Once the parents were engaged at the school, doing their community service, PSJA staff would hear a common refrain: we need jobs to support our families. We need courses to help us get jobs.
“So, we started an entrepreneurship program. We taught them a skill and helped them make it into a business,” Benford said. “A lot of them do not have documentation but if you have your own business it is not so hard. We offered welding, security guard certification, sewing classes, knitting, pastry making, cake decorating, flower arrangement, toy making. We got volunteers. We had little flea markets, a market day. They put up tables of the jewelry they had made. Oh my God, you would be shocked at the jewelry these people make. We taught them how to make business cards. They loved it. One parent has started a business out of her home making and selling wedding dresses. Another one who has her own pastry shop.”
In the second year of the Parent Community Engagement Centers, 3,600 parents signed up for classes. This year, the third year of operation, the goal is 5,000 parents.

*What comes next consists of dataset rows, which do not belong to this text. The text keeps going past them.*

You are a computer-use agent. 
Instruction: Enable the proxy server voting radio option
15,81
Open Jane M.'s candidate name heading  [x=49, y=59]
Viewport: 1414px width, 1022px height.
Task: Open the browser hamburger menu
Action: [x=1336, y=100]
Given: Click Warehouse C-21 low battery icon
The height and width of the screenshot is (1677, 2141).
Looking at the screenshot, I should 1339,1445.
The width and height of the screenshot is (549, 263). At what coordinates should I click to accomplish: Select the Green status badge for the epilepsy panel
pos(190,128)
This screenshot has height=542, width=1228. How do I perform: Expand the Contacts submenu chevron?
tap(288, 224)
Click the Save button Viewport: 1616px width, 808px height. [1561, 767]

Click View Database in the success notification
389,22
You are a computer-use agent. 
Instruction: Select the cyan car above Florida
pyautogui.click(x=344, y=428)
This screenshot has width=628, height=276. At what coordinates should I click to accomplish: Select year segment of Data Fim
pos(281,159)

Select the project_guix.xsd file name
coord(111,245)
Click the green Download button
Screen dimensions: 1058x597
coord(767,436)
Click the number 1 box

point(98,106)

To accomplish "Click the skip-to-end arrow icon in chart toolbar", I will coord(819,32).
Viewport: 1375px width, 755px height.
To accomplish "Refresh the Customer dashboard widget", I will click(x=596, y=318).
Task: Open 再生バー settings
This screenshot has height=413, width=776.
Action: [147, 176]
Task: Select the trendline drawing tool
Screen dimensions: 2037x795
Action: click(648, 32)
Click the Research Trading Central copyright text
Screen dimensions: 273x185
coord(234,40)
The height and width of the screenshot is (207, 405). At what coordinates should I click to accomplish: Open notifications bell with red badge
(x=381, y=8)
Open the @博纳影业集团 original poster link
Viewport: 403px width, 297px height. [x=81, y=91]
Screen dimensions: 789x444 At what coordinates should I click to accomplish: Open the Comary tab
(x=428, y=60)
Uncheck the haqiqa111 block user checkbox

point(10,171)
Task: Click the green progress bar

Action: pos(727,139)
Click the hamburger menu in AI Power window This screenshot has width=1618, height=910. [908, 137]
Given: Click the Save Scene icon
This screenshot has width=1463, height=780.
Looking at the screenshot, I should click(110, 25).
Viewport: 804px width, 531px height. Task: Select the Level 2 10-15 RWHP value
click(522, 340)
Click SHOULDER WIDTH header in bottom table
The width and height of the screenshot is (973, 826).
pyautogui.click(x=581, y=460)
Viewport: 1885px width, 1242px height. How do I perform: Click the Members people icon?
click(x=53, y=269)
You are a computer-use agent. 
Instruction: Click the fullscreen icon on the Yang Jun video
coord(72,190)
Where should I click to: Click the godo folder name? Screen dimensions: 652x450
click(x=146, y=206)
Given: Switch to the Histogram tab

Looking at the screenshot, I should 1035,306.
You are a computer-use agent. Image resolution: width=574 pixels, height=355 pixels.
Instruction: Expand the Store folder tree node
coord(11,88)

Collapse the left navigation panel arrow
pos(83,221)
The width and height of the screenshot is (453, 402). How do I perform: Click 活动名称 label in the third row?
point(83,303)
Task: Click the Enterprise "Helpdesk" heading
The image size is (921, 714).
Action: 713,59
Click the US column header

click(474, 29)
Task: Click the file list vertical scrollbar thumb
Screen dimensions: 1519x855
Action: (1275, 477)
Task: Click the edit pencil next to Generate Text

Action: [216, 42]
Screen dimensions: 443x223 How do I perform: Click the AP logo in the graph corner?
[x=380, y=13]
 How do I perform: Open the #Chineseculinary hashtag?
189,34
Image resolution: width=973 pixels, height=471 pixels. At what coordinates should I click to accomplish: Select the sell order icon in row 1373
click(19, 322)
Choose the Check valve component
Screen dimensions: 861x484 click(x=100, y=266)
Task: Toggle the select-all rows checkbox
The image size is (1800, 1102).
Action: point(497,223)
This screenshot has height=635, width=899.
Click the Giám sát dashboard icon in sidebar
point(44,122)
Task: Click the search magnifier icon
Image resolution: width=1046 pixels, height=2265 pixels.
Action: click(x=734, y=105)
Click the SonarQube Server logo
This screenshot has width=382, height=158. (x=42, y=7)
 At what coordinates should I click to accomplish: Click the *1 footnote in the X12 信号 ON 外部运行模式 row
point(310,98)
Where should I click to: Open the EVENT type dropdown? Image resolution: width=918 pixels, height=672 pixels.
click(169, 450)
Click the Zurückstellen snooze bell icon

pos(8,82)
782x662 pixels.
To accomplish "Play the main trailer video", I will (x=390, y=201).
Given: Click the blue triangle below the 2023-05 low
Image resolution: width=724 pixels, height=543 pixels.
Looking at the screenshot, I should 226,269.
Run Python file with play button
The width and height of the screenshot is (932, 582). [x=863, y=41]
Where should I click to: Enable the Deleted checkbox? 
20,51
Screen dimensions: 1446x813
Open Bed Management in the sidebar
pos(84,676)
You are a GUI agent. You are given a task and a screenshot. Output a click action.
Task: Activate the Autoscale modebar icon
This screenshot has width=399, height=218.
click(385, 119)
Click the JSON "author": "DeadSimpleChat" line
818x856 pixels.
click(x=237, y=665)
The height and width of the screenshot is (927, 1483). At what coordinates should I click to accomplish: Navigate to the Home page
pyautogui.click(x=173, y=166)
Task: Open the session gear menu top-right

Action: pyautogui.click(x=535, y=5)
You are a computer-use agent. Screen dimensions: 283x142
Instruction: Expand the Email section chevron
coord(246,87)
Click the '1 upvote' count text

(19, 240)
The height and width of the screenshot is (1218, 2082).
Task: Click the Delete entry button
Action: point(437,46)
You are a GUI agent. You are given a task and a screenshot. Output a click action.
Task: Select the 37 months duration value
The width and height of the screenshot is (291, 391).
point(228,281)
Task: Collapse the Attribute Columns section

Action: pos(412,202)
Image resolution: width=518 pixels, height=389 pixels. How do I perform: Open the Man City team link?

Benford said she is really proud to be opening a Parent Community Engagement Center in Lopezville. The center came about through a partnership with the Diocese of Brownsville, which is offering its church facility there. “The Church is providing the building and the electricity and we are providing the teachers and the equipment. It is great because Lopezville was always seen as high risk, just like Las Milpas. But, we have identified a desire there for adult education. That is all we need. Dr. King and I are extremely excited that we are finally moving into Lopezville. Thanks to the Church, we can offer our classes there.”
Benford said the Parent Community Engagement Centers would not be a success without the help of PSJA’s numerous partners. She provided a list of those partners. They are: the cities of Pharr, San Juan and Alamo, Costco, Sam’s Club, the federal government through the Affordable Care Act, Doctors Hospital at Renaissance, Region One Education Service Center, Heart2Heart Counseling Services, Hidalgo County Sheriff’s Department, Pharr Theater Group, Texas RioGrande Legal Aid, South Texas Nursing Academy, South Texas Community College, Texas Taxpayers Assistance Project, the Good Samaritan Program, Hidalgo County Crime Victims/Family Violence, United Blood Services, Mothers Against Drunk Driving, Workforce Solutions, University of Texas Rio Grande Valley, Kids Zone Children’s Rehab, Justice of the Peace Booby Contreras, Texas A&M AgriLife Extension Service, Molina Healthcare, MHP Salud Health Services, Nuestra Clinica Del Valle, Rio Grande Valley Council on Alcohol & Substance Abuse, AVANCE, Project ARISE, La Unión del Pueblo Entero, Proyecto Azteca, PASOS, Intercultural Development Research Association Research & Evaluation, UNIDAD Coalition, Project VIDA, LDS Charities, and the U.S. Department of Education.
Benford concluded her interview with an example of the way PSJA’s Parent Community Engagement Centers empower local residents. She said she spoke with a grandmother in her late 60s who could not read or write and who had dropped out of school as a child in the third grade. She said the grandmother was reluctant to go back to school, saying she could not even spell her name. But, she did so. “Now, she proudly spells her name for me. She wears nice clothes when she comes to our center. It brings me to tears. I tell my staff, you have a very important job, you are helping the community improve their quality of life.”